Provided entries: Begin

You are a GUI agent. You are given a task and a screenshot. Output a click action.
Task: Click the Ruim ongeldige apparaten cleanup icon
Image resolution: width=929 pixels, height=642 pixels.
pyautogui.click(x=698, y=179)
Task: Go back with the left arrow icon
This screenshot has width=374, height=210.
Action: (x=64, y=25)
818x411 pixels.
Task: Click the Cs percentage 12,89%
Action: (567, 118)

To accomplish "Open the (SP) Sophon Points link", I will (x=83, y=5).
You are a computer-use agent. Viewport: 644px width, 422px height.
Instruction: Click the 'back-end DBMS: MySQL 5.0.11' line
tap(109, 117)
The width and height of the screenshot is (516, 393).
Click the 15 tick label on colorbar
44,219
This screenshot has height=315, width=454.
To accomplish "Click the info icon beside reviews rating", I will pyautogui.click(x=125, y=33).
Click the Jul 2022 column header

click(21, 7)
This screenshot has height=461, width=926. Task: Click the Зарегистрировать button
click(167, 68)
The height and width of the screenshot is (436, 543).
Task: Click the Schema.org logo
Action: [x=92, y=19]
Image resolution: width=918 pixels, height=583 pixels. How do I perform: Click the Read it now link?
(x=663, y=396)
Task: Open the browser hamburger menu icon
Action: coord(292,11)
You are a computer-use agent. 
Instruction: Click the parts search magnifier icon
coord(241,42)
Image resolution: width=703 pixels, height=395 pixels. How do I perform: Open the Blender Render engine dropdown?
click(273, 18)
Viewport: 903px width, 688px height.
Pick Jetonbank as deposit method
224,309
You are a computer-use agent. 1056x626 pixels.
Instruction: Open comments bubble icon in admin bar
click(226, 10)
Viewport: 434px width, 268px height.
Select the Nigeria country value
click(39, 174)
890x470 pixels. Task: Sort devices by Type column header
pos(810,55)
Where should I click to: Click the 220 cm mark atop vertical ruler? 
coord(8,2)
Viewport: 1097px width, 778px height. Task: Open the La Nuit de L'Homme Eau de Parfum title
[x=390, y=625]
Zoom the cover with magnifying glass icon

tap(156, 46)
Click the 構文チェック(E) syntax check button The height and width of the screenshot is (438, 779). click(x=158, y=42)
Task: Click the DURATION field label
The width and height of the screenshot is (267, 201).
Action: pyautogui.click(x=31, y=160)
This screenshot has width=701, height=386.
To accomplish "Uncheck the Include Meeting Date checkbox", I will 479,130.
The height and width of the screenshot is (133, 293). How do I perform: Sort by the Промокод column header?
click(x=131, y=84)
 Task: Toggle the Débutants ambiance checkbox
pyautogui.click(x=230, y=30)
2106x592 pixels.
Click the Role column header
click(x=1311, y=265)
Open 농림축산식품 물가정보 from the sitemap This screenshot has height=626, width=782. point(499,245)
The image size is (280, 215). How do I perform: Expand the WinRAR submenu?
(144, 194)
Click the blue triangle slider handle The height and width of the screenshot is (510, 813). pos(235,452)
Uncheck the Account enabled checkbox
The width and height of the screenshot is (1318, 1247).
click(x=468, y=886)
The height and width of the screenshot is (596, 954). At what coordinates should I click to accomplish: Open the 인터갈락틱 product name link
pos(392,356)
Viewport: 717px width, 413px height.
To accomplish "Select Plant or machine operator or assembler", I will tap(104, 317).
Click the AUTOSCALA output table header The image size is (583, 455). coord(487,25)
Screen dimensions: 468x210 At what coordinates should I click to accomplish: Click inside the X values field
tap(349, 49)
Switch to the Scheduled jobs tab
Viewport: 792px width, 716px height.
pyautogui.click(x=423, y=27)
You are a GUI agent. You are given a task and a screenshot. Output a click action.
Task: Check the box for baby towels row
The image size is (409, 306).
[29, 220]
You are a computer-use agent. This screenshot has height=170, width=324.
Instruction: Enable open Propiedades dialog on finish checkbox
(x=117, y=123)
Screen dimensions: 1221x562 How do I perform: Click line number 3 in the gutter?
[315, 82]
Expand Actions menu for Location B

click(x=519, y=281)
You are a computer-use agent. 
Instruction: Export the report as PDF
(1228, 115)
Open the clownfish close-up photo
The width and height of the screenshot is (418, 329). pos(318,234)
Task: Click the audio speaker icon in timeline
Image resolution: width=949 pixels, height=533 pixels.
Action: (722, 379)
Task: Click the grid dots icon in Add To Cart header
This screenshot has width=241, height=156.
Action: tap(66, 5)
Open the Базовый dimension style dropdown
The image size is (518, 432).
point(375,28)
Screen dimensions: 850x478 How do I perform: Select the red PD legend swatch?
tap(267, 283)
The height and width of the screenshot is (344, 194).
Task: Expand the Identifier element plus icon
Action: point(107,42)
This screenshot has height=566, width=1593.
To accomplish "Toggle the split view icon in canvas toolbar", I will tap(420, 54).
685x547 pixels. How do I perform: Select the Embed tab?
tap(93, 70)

Provided entries: End

*Directions for this task*.
Copy the full listing word for word.

*Result for this exercise*.
You are a GUI agent. You are given a task and a screenshot. Output a click action.
Task: Click the Ruim ongeldige apparaten cleanup icon
Image resolution: width=929 pixels, height=642 pixels.
pyautogui.click(x=698, y=179)
Task: Go back with the left arrow icon
This screenshot has width=374, height=210.
Action: (x=64, y=25)
818x411 pixels.
Task: Click the Cs percentage 12,89%
Action: (567, 118)

To accomplish "Open the (SP) Sophon Points link", I will (x=83, y=5).
You are a computer-use agent. Viewport: 644px width, 422px height.
Instruction: Click the 'back-end DBMS: MySQL 5.0.11' line
tap(109, 117)
The width and height of the screenshot is (516, 393).
Click the 15 tick label on colorbar
44,219
This screenshot has height=315, width=454.
To accomplish "Click the info icon beside reviews rating", I will pyautogui.click(x=125, y=33).
Click the Jul 2022 column header

click(21, 7)
This screenshot has height=461, width=926. Task: Click the Зарегистрировать button
click(167, 68)
The height and width of the screenshot is (436, 543).
Task: Click the Schema.org logo
Action: [x=92, y=19]
Image resolution: width=918 pixels, height=583 pixels. How do I perform: Click the Read it now link?
(x=663, y=396)
Task: Open the browser hamburger menu icon
Action: coord(292,11)
You are a computer-use agent. 
Instruction: Click the parts search magnifier icon
coord(241,42)
Image resolution: width=703 pixels, height=395 pixels. How do I perform: Open the Blender Render engine dropdown?
click(273, 18)
Viewport: 903px width, 688px height.
Pick Jetonbank as deposit method
224,309
You are a computer-use agent. 1056x626 pixels.
Instruction: Open comments bubble icon in admin bar
click(226, 10)
Viewport: 434px width, 268px height.
Select the Nigeria country value
click(39, 174)
890x470 pixels. Task: Sort devices by Type column header
pos(810,55)
Where should I click to: Click the 220 cm mark atop vertical ruler? 
coord(8,2)
Viewport: 1097px width, 778px height. Task: Open the La Nuit de L'Homme Eau de Parfum title
[x=390, y=625]
Zoom the cover with magnifying glass icon

tap(156, 46)
Click the 構文チェック(E) syntax check button The height and width of the screenshot is (438, 779). click(x=158, y=42)
Task: Click the DURATION field label
The width and height of the screenshot is (267, 201).
Action: pyautogui.click(x=31, y=160)
This screenshot has width=701, height=386.
To accomplish "Uncheck the Include Meeting Date checkbox", I will 479,130.
The height and width of the screenshot is (133, 293). How do I perform: Sort by the Промокод column header?
click(x=131, y=84)
 Task: Toggle the Débutants ambiance checkbox
pyautogui.click(x=230, y=30)
2106x592 pixels.
Click the Role column header
click(x=1311, y=265)
Open 농림축산식품 물가정보 from the sitemap This screenshot has height=626, width=782. point(499,245)
The image size is (280, 215). How do I perform: Expand the WinRAR submenu?
(144, 194)
Click the blue triangle slider handle The height and width of the screenshot is (510, 813). pos(235,452)
Uncheck the Account enabled checkbox
The width and height of the screenshot is (1318, 1247).
click(x=468, y=886)
The height and width of the screenshot is (596, 954). At what coordinates should I click to accomplish: Open the 인터갈락틱 product name link
pos(392,356)
Viewport: 717px width, 413px height.
To accomplish "Select Plant or machine operator or assembler", I will tap(104, 317).
Click the AUTOSCALA output table header The image size is (583, 455). coord(487,25)
Screen dimensions: 468x210 At what coordinates should I click to accomplish: Click inside the X values field
tap(349, 49)
Switch to the Scheduled jobs tab
Viewport: 792px width, 716px height.
pyautogui.click(x=423, y=27)
You are a GUI agent. You are given a task and a screenshot. Output a click action.
Task: Check the box for baby towels row
The image size is (409, 306).
[29, 220]
You are a computer-use agent. This screenshot has height=170, width=324.
Instruction: Enable open Propiedades dialog on finish checkbox
(x=117, y=123)
Screen dimensions: 1221x562 How do I perform: Click line number 3 in the gutter?
[315, 82]
Expand Actions menu for Location B

click(x=519, y=281)
You are a computer-use agent. 
Instruction: Export the report as PDF
(1228, 115)
Open the clownfish close-up photo
The width and height of the screenshot is (418, 329). pos(318,234)
Task: Click the audio speaker icon in timeline
Image resolution: width=949 pixels, height=533 pixels.
Action: (722, 379)
Task: Click the grid dots icon in Add To Cart header
This screenshot has width=241, height=156.
Action: tap(66, 5)
Open the Базовый dimension style dropdown
The image size is (518, 432).
point(375,28)
Screen dimensions: 850x478 How do I perform: Select the red PD legend swatch?
tap(267, 283)
The height and width of the screenshot is (344, 194).
Task: Expand the Identifier element plus icon
Action: point(107,42)
This screenshot has height=566, width=1593.
To accomplish "Toggle the split view icon in canvas toolbar", I will tap(420, 54).
685x547 pixels. How do I perform: Select the Embed tab?
tap(93, 70)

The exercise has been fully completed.